Lay out the entries as a Markdown table with the columns Row and Line, covering only the span from the line that contains "so click(x=519, y=42)." through the last line of the entries, and omit any blank lines.

Element and text location data

···

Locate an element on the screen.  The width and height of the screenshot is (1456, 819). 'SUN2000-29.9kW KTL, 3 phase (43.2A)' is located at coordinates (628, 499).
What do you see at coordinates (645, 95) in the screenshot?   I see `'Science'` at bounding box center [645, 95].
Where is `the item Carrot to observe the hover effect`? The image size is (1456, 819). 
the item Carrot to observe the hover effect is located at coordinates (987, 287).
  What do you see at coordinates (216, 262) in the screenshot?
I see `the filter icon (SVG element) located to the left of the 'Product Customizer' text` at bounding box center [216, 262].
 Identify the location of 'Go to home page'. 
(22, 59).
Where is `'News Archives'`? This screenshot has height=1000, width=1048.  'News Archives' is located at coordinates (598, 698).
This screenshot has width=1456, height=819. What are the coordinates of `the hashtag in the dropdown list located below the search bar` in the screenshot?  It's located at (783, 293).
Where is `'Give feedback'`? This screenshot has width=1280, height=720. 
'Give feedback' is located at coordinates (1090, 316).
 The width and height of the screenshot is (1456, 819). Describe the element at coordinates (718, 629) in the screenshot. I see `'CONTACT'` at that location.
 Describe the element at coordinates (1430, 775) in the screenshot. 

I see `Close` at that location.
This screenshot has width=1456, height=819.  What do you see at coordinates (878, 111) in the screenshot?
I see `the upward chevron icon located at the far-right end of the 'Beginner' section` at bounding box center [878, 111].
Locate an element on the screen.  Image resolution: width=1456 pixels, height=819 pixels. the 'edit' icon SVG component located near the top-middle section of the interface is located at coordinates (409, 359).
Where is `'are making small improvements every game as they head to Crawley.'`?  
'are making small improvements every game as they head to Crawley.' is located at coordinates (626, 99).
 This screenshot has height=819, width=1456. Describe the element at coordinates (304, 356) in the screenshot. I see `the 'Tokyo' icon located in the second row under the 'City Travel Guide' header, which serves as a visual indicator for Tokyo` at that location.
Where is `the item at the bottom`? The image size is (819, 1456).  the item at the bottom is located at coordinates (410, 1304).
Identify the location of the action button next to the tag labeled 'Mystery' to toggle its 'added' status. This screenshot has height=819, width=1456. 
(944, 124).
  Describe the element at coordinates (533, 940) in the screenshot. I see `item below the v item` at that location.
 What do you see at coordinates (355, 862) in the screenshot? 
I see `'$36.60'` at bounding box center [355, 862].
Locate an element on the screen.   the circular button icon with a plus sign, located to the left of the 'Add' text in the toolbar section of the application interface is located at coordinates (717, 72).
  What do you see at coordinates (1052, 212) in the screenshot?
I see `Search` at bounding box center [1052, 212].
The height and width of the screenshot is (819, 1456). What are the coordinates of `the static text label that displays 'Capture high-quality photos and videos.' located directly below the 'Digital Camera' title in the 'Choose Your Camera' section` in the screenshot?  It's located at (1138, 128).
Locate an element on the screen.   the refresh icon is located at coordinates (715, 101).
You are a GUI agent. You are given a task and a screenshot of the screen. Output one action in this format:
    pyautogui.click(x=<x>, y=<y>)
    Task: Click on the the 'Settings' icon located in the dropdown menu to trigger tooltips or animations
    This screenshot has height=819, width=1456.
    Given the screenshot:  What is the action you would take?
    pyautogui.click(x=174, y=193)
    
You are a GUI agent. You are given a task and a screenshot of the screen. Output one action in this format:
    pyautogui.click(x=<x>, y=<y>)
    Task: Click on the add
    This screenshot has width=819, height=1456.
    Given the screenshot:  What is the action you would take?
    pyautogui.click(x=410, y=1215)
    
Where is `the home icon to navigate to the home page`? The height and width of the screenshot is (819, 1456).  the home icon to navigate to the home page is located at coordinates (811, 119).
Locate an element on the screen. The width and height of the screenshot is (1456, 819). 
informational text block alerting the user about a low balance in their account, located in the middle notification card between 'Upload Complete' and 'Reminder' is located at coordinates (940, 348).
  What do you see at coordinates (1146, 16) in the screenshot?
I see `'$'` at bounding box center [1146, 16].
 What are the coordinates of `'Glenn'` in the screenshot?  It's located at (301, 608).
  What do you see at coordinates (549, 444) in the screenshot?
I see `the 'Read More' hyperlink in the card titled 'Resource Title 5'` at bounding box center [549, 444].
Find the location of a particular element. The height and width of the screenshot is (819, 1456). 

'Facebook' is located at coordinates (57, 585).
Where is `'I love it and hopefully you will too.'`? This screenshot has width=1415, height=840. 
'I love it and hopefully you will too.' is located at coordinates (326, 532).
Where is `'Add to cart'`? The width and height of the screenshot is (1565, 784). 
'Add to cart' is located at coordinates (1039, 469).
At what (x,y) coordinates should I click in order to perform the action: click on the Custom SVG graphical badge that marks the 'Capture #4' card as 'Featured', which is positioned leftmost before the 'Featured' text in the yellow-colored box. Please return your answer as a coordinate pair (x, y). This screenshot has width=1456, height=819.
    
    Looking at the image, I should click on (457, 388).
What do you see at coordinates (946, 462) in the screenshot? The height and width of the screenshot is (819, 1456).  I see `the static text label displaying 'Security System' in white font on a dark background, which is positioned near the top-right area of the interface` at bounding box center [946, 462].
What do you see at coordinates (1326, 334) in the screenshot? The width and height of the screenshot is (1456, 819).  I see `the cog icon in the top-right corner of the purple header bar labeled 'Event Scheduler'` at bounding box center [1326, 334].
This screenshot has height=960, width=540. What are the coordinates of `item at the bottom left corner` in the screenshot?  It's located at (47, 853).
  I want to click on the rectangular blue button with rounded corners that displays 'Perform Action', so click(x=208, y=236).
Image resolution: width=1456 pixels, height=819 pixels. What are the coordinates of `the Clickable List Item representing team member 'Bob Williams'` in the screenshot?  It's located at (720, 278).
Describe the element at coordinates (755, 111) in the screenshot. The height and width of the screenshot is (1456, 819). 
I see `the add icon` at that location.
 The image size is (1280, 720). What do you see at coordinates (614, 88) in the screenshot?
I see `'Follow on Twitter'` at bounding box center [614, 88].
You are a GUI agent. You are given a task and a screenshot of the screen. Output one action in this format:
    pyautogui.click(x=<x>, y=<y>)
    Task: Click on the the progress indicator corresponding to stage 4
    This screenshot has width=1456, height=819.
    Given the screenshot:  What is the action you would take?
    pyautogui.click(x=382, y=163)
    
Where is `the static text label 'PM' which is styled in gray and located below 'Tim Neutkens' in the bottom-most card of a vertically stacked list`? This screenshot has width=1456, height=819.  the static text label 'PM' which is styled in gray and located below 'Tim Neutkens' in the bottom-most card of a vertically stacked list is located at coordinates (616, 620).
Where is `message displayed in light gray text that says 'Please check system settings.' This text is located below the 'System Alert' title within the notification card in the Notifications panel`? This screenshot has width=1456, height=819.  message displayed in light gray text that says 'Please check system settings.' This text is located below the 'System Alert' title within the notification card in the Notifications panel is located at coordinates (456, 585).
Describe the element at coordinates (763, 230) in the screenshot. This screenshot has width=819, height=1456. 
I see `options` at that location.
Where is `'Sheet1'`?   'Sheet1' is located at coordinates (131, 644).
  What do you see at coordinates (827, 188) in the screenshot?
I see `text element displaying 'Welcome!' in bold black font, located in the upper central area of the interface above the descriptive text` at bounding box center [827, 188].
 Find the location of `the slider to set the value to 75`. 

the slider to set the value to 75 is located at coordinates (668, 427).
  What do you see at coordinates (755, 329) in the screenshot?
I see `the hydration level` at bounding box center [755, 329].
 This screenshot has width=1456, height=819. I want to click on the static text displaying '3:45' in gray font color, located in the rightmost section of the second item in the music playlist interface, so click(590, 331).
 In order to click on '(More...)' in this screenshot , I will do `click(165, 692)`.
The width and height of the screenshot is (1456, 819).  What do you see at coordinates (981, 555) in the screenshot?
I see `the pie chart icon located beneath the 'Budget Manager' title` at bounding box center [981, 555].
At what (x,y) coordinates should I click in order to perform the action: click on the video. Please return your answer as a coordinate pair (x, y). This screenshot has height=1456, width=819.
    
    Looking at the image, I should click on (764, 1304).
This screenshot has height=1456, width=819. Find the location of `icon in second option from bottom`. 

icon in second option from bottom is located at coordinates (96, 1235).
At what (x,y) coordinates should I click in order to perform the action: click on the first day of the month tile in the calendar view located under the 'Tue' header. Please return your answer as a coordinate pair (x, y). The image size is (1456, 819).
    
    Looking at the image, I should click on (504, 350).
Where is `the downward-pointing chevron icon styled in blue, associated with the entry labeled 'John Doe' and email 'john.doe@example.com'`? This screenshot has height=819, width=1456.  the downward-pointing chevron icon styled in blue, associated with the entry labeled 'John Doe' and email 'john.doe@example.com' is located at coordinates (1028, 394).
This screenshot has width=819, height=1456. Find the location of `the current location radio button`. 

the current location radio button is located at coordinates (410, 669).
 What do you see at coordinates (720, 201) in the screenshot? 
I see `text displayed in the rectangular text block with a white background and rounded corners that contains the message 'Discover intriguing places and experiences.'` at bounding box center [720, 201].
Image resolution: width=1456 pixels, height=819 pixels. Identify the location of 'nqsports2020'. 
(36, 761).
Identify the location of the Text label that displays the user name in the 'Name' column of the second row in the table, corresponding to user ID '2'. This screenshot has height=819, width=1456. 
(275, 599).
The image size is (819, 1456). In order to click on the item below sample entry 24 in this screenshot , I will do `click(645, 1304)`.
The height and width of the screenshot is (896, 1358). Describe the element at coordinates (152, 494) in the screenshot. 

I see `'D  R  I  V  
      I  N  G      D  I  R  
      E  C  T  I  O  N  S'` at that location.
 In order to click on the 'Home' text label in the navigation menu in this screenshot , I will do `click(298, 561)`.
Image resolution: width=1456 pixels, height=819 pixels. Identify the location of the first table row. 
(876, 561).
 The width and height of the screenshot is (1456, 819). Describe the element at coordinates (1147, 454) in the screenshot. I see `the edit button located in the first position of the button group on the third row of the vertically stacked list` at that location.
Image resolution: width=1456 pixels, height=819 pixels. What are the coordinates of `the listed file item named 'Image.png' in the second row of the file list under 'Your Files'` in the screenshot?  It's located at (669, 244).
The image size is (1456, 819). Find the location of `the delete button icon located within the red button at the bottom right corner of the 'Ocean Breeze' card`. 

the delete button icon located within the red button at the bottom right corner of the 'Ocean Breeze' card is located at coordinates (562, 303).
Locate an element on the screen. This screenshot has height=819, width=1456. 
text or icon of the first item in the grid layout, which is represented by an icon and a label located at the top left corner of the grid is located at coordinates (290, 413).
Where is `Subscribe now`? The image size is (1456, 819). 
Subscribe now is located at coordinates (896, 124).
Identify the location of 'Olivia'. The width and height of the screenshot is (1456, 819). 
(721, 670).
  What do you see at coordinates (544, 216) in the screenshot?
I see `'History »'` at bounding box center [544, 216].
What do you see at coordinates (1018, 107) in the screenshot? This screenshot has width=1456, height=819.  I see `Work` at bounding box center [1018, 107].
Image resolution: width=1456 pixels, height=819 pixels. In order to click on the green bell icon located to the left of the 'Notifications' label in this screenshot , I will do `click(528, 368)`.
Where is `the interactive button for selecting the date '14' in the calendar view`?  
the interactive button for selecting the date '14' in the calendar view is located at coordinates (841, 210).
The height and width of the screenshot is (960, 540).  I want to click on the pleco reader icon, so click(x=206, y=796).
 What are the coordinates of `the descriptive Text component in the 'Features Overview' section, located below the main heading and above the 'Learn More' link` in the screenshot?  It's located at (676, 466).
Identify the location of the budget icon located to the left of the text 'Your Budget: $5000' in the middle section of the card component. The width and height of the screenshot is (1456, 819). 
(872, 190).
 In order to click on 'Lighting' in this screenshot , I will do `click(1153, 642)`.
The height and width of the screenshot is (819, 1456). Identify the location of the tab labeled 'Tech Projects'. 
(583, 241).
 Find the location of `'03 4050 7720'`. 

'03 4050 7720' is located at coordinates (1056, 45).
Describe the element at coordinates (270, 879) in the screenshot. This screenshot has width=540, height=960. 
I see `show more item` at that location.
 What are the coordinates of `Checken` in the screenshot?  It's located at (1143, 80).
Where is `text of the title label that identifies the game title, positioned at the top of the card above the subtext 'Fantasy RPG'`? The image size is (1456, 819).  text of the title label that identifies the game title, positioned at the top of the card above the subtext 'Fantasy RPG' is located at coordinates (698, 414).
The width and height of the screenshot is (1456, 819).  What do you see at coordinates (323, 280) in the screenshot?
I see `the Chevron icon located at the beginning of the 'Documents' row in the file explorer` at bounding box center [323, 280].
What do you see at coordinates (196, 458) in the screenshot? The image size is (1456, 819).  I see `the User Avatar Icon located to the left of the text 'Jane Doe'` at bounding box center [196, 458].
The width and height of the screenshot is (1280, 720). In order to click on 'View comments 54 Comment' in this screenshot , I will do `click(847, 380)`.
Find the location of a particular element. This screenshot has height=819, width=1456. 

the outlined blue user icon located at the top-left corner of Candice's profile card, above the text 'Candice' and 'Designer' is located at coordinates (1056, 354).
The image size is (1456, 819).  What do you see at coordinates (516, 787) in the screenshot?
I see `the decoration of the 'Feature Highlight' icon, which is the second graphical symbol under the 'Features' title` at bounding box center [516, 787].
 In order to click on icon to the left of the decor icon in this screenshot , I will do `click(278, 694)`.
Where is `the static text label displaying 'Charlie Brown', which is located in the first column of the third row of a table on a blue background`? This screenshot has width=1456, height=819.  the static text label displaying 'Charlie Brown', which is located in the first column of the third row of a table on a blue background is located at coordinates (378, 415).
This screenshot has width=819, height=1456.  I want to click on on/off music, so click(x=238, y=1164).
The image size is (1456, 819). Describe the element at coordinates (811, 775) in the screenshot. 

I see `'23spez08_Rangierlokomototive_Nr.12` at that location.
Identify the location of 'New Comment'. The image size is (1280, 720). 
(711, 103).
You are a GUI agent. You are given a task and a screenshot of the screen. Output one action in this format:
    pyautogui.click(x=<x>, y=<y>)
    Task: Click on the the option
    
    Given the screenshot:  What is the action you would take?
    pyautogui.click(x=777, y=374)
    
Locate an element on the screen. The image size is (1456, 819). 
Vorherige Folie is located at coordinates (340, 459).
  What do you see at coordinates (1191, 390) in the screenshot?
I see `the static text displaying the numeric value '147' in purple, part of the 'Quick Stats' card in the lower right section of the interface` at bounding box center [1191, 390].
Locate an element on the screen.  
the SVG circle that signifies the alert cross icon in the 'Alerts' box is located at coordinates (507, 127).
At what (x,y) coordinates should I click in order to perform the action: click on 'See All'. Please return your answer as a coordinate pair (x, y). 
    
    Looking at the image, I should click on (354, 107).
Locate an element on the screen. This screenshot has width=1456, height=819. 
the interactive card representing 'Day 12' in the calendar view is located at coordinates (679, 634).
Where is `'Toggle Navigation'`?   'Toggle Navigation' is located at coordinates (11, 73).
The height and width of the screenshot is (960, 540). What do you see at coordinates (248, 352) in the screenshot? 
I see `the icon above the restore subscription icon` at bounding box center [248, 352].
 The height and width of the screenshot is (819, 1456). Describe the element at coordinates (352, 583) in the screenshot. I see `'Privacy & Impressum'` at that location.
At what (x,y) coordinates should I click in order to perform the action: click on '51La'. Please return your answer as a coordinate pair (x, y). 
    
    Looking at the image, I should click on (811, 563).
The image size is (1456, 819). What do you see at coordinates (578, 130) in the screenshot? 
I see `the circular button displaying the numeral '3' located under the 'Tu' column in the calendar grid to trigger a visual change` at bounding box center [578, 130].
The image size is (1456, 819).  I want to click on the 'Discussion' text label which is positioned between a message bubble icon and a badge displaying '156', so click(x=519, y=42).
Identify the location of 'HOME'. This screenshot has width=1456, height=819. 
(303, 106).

···

▸ ANSWER TO THE EXERCISE
| Row | Line |
|---|---|
| 1 | The image size is (1456, 819).  I want to click on the 'Discussion' text label which is positioned between a message bubble icon and a badge displaying '156', so click(x=519, y=42). |
| 2 | Identify the location of 'HOME'. This screenshot has width=1456, height=819.  |
| 3 | (303, 106). |